Text to read:
-*-*-
The current implementation of the above two integral terms leverages (intensively) the Gridap BlockMap and ArrayBlock{T,N} data types. The latter is the type of the elements in the range of the former, and represents an array of blocks, all of type T. Some of these blocks might be empty.

The code ultimately expresses the integrals above as a sum of integrals over the cell boundary facets. Achieving this outcome is a multi-step process. In the sequel, I am assuming that the integrand has the form of a binary operation in the root of the operation tree (e.g, *, as above). I will refer to the left operand as to the "test" operand, and to the right operand as to the "trial" operand.

see here Assuming that the test operand is posed over a D-dim domain, we build the test operand as a cell-wise array of nested arrays of blocks indexed as test[c][f][b], where c is the global cell identifier, f is the local facet identifier, and b is the block identifier within the blocked layout of the system of PDEs (e.g., velocity->1, pressure->2, lagrange-). Each entry test[c][f][b] is typically either an array of Fields (before evaluation) or a matrix of Numbers (after evaluation). For a given c, we always get a non-empty block for any possible value of f. For a given c, and f, typically there is only a single non-empty block. For example, for vh above, test[c][f][b] contains the cell shape functions restricted to the facet with local identifier f.
-*-*-
Data shown:
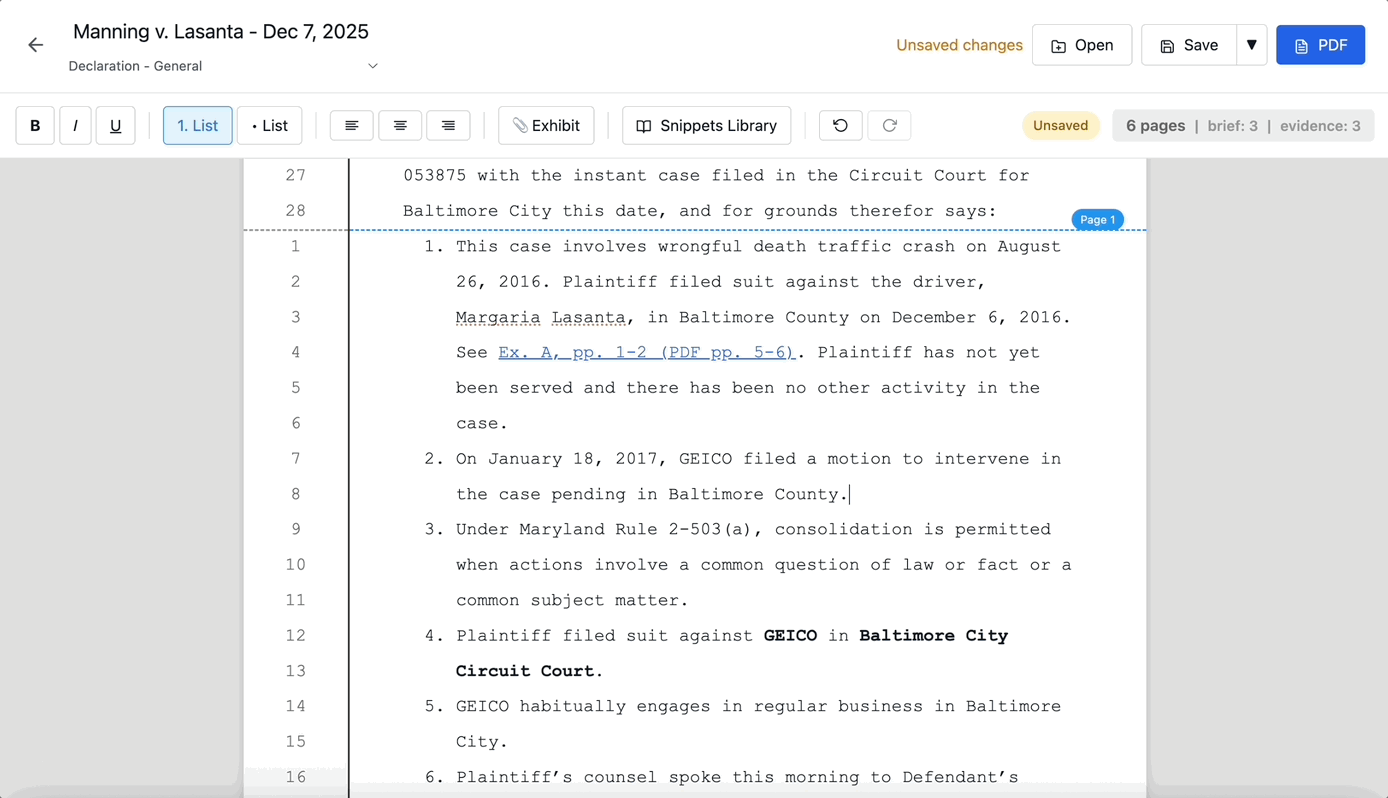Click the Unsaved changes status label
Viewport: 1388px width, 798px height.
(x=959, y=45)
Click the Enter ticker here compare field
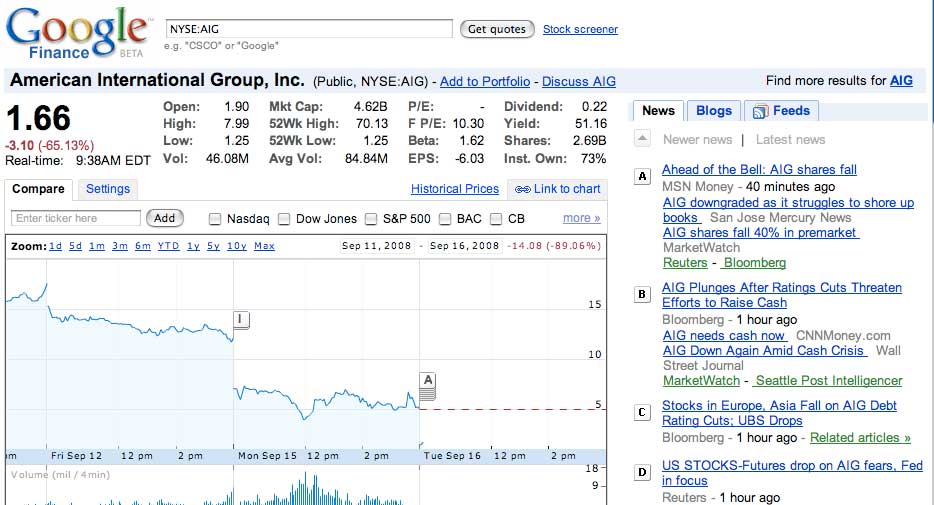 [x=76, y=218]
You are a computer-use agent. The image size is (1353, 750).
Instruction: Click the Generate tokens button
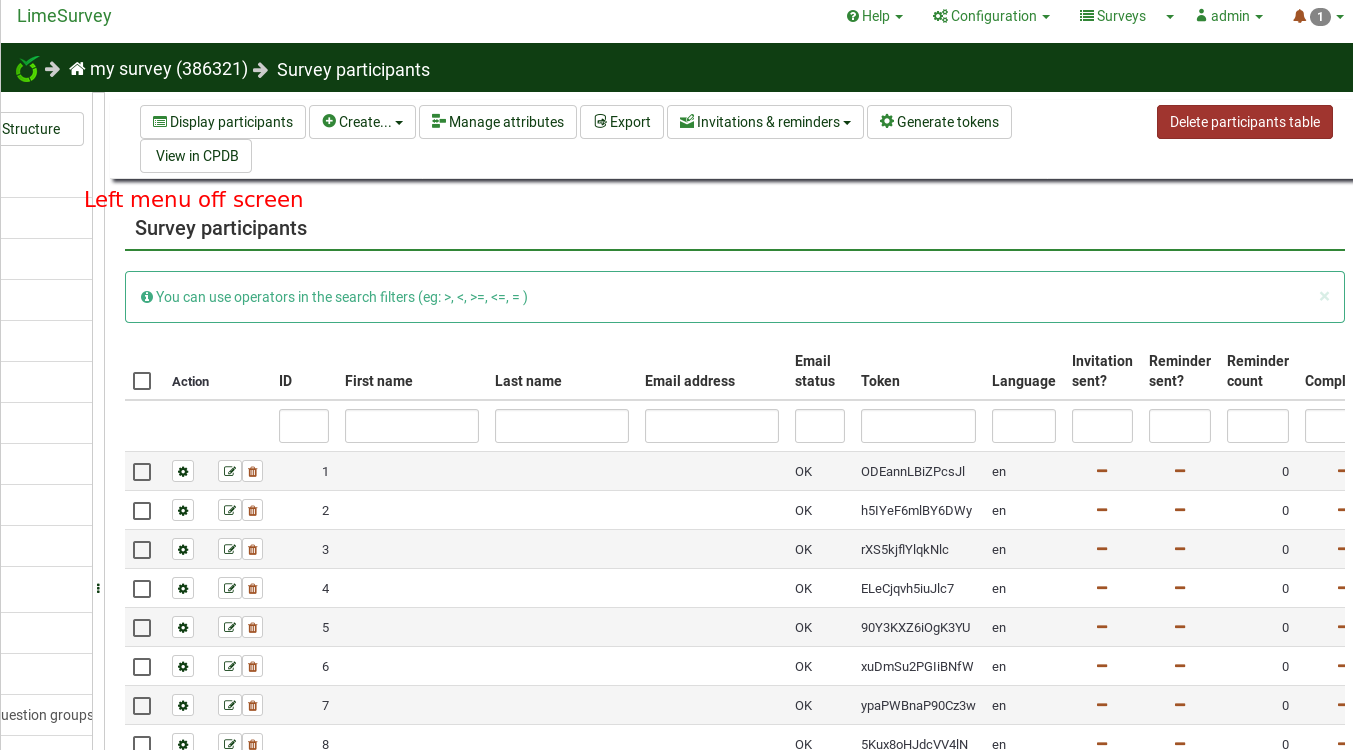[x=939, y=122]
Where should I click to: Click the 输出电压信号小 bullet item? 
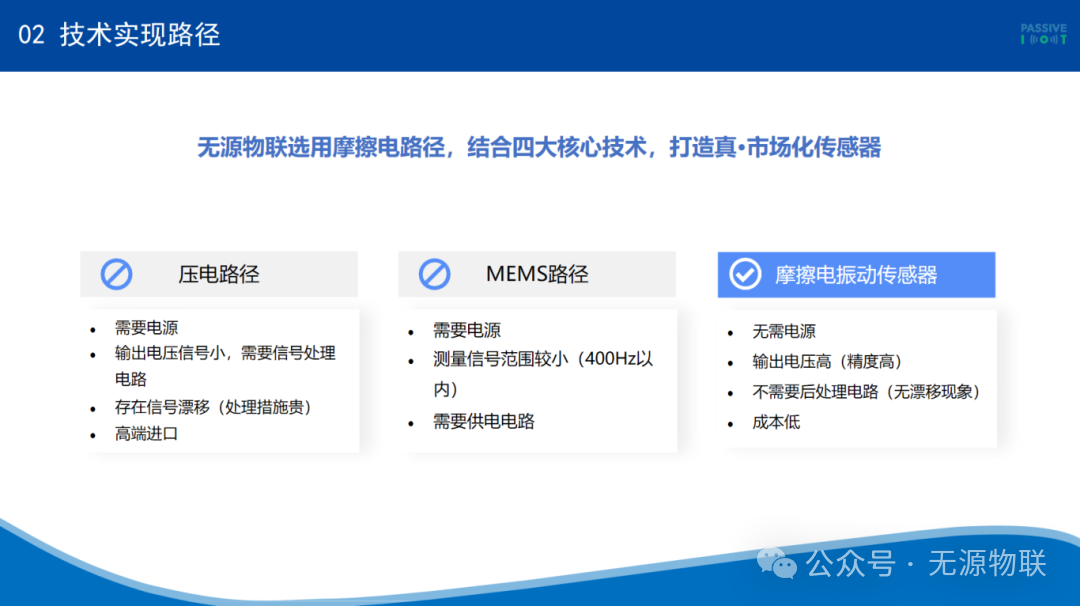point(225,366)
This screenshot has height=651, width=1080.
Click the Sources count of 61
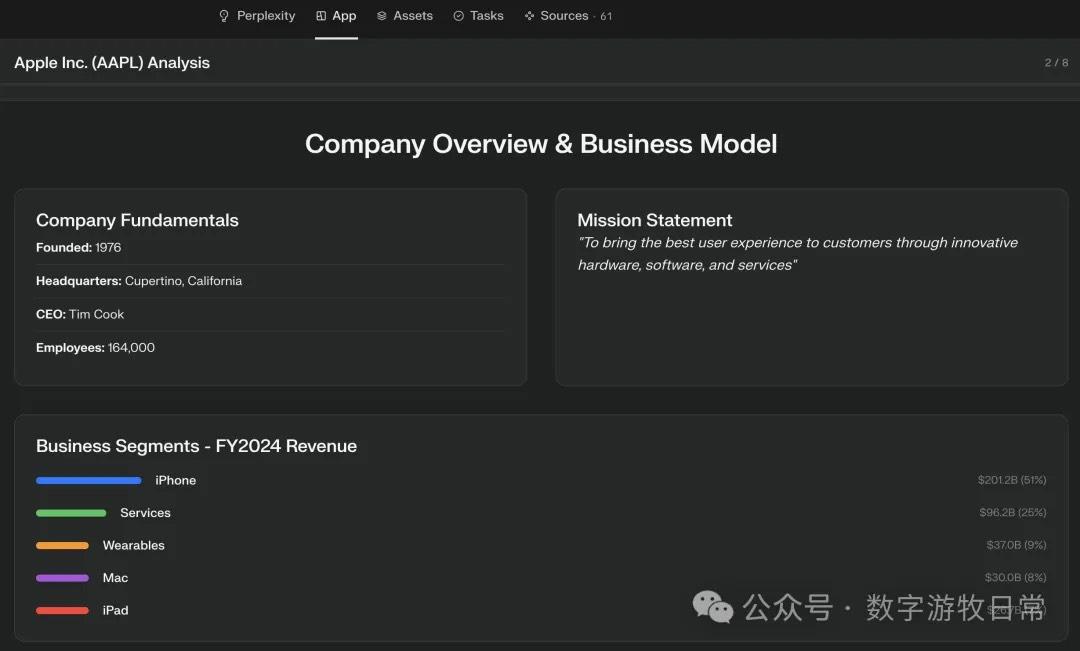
-*-*-
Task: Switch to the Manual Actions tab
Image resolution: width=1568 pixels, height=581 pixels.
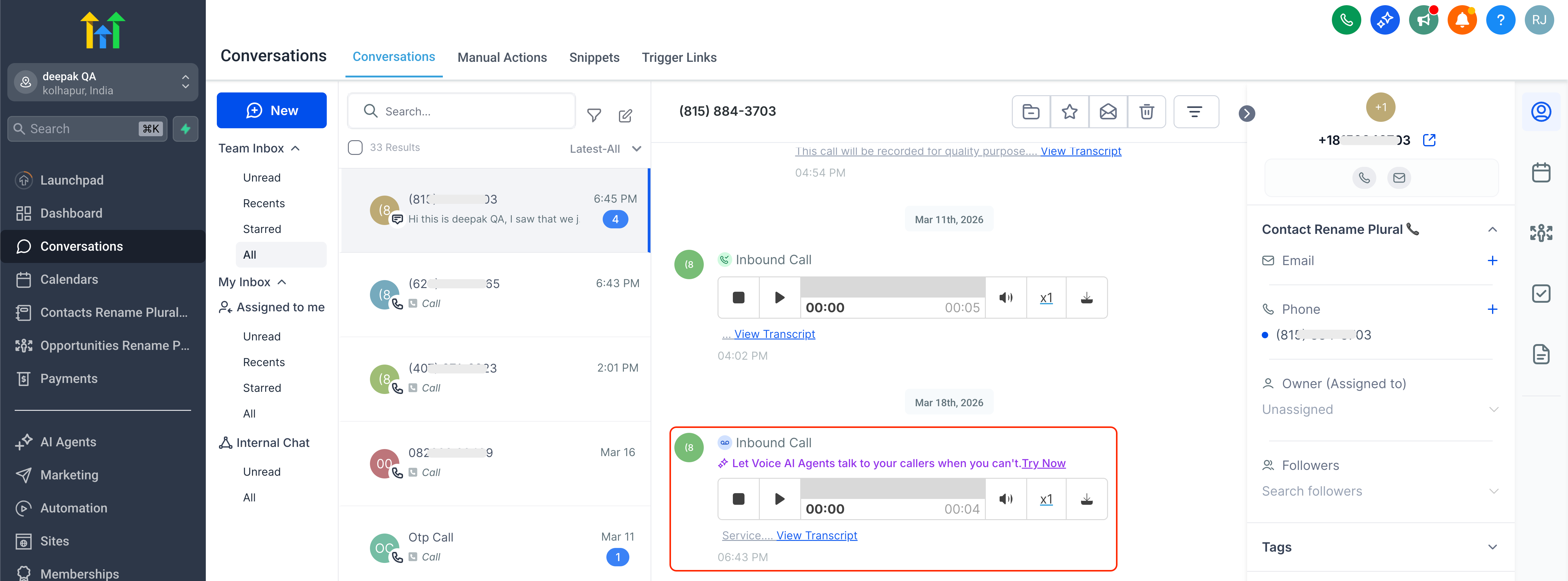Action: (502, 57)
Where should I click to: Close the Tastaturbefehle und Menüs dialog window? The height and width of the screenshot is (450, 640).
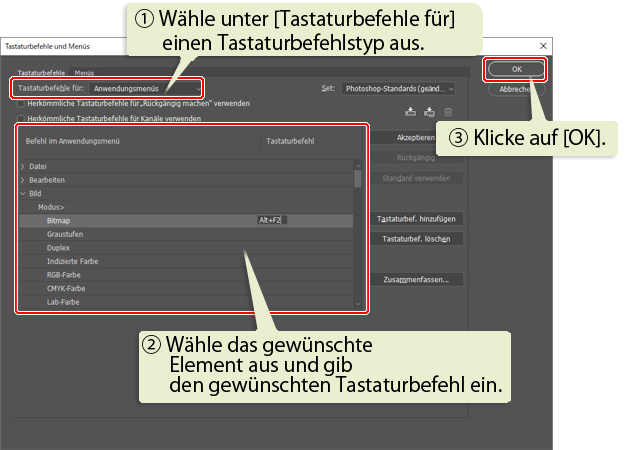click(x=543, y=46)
-*-*-
Task to complete:
Summarize the text about the Gridap implementation at the top of the page in two sentences.

The output:
The implementation relies heavily on Gridap's BlockMap and ArrayBlock{T,N} types and expresses the integrals as a sum of integrals over the cell boundary facets, calling the left operand of the root binary operation the "test" operand and the right one the "trial" operand. The test operand is built as nested arrays of blocks indexed by global cell identifier, local facet identifier and block identifier; for a given cell, every facet has a non-empty block, and typically only one block per cell and facet is non-empty.